Marjorie lui explique donc la situation, sans jamais le nommer. Elle explique qu'elle a des sentiments pour un homme qui ne pourra jamais lui voir de l'intérêt. Elle n'est qu'une femme ordinaire, disgracieuse qui détonne dans l'entourage de cet homme à l'allure fière qui est entouré de femmes les plus sublimes les unes que les autres. Que ce Dr Bartlett est le premier homme qui semble intéressé par elle et elle se sent perdue. Doit-elle répondre à ses avances par absence de choix, espérer que cet homme la remarque enfin ou juste… oublier la possibilité d'un jour connaitre l'amour? Elle ne sait pas quoi faire.

- Si l'homme qui a conquis votre cœur est si aveugle, Margie, il ne mérite pas votre peine. Personnellement, je serais plus qu'honoré qu'une femme aussi extraordinaire que vous me porte ce genre de sentiments.

- Ne me faites pas marcher, dit-elle en haussant un sourcil.

- Je suis très sérieux! Et même si votre apparence semble vous complexer beaucoup, vous êtes magnifique, Marjorie. Vous dégagez une puissance et une apathie que je n'avais jamais vue! Vous êtes brillante, avec une intelligence émotive extraordinaire! Une force de caractère hors du commun, une présence rassurante et apaisante. Vous me parlez comme si j'étais n'importe qui alors que les autres me montre respect pour mon titre et non pour ce que je suis ou QUI je suis. Jamais on ne s'adressait à moi comme vous le faites. Jamais on ne m'a porté attention comme vous le faites. Jamais on ne m'a compris comme vous le faites, dit Tom en gardant la main droite de Marjorie dans les siennes en la regardant dans les yeux avec conviction. Jamais on ne m'avait cassé le nez comme vous l'avez fait, dit-il avec un sourire en coin.
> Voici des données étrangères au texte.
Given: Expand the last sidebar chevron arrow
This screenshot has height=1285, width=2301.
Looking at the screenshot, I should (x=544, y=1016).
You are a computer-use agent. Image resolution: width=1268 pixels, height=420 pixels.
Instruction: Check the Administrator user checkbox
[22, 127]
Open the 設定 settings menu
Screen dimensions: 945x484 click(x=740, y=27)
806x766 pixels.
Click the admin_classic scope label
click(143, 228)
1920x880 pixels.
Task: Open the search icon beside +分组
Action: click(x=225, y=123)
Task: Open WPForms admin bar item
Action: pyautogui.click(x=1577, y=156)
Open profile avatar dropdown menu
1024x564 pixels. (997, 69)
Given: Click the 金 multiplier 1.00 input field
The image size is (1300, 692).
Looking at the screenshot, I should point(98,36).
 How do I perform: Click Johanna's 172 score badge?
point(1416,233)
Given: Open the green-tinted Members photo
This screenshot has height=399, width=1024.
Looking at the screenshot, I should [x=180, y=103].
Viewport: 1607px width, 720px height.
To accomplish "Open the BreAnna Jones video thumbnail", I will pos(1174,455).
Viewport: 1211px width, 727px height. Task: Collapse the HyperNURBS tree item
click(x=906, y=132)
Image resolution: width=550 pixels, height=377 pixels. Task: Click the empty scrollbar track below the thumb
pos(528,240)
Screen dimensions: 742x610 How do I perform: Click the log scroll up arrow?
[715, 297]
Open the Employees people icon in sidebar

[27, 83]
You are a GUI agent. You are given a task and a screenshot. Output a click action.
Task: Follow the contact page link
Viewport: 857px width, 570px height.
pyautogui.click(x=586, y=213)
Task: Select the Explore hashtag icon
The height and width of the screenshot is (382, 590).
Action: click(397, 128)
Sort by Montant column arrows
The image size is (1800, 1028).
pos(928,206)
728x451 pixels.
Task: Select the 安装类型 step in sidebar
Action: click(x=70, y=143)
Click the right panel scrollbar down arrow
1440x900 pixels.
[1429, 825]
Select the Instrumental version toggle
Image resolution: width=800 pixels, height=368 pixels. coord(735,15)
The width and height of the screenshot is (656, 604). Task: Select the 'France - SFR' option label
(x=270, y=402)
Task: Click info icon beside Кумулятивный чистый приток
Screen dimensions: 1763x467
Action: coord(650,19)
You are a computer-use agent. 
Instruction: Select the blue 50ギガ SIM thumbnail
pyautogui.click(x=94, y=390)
- Je suis désolée, dit Margie avec remord. Jamais je n'ai voulu…

- Je sais, Marjorie. Je ne vous reproche rien. Mais plus sérieusement, si l'homme qui a conquis votre cœur ne voit pas la femme parfaite que vous êtes… je serais ravi de prendre sa place.

- Vous ne pourrez jamais prendre sa place, Tom… elle est déjà à vous, répond Marjorie après un moment d'hésitation.

- Vraiment? Demande Tom avec un sourire rayonnant. Mais… vous savez qui je suis et ce que je veux faire. Que je veux protéger le monde magique des Moldus. Que je veux préserver mon monde des croyances Moldues qui n'ont pas de raison d'être dans le monde magique. Et vous dites que vous m'aimez tout de même?!

- Même si je ne suis pas sorcière, répond doucement Marjorie, je comprends tout de même vos motivations. Je comprends aussi que la plupart de nos préjugés sont tout simplement abjectes, comme le racisme, l'homophobie, les castres… Si j'étais sorcière, je voudrais aussi défendre ce monde extraordinaire avec ces rituels et fêtes qui semblent extraordinaires et doivent être célébrés pour empêcher la magie de mourir. Que les Nés de Moldus arrivent dans ce monde sans les connaissances nécessaires pour s'adapter tout en ridiculisant des façons de faire qui dates de plusieurs siècles si ce n'est des millénaires!

- C'est ce que je dis, dit doucement Tom en s'approchant de Marjorie. Vous êtes parfaite, murmure l'homme en posant avec délicatesse ses lèvres sur celles de la jeune femme.